Leave the pictures out and transcribe every record exactly.
===== Material for this exercise =====
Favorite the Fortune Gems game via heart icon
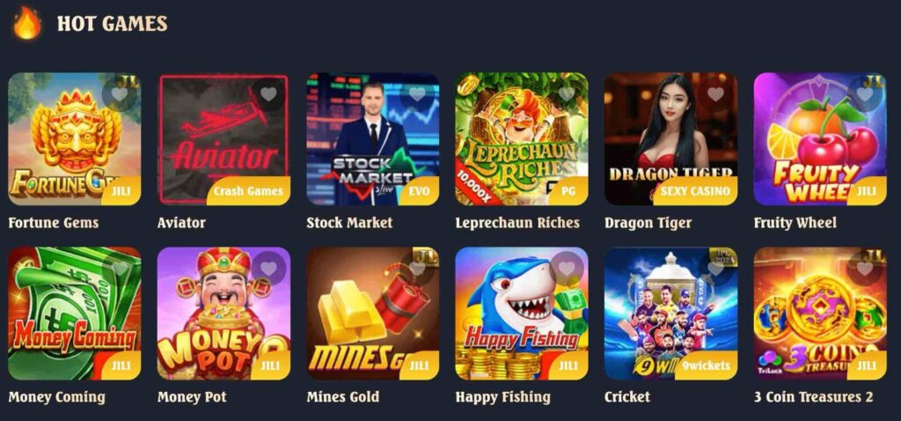The width and height of the screenshot is (901, 421). 119,93
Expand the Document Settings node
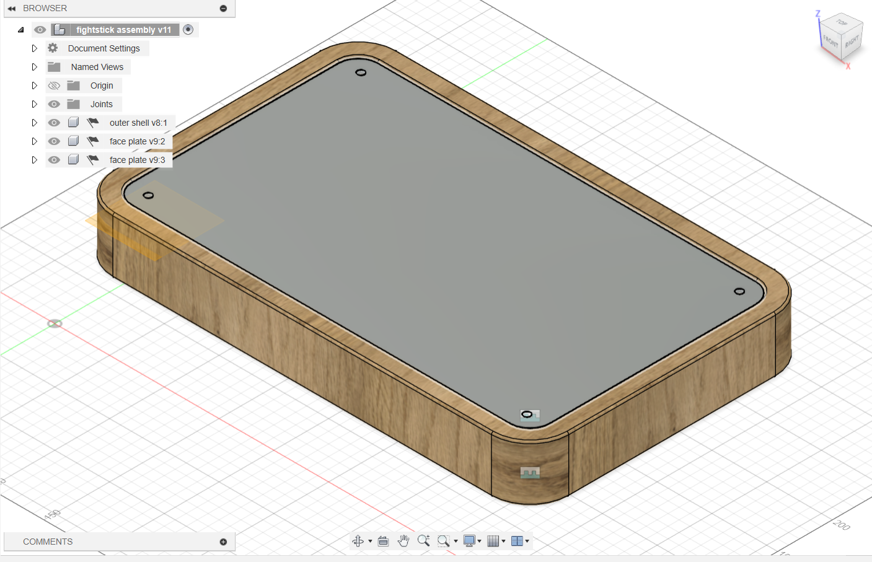Screen dimensions: 872x562 pyautogui.click(x=35, y=48)
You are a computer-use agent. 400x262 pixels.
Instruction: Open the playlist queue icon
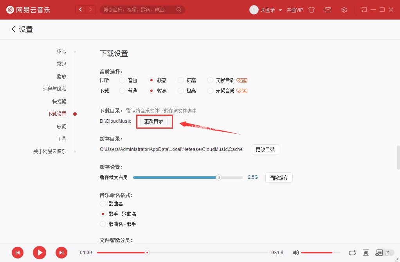pos(379,253)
=====
Response to the task ->
Favorite the Fortune Gems game via heart icon
The width and height of the screenshot is (901, 421). 119,93
Expand the Document Settings node
Screen dimensions: 872x562 pyautogui.click(x=35, y=48)
You are a computer-use agent. 400x262 pixels.
Instruction: Open the playlist queue icon
pos(379,253)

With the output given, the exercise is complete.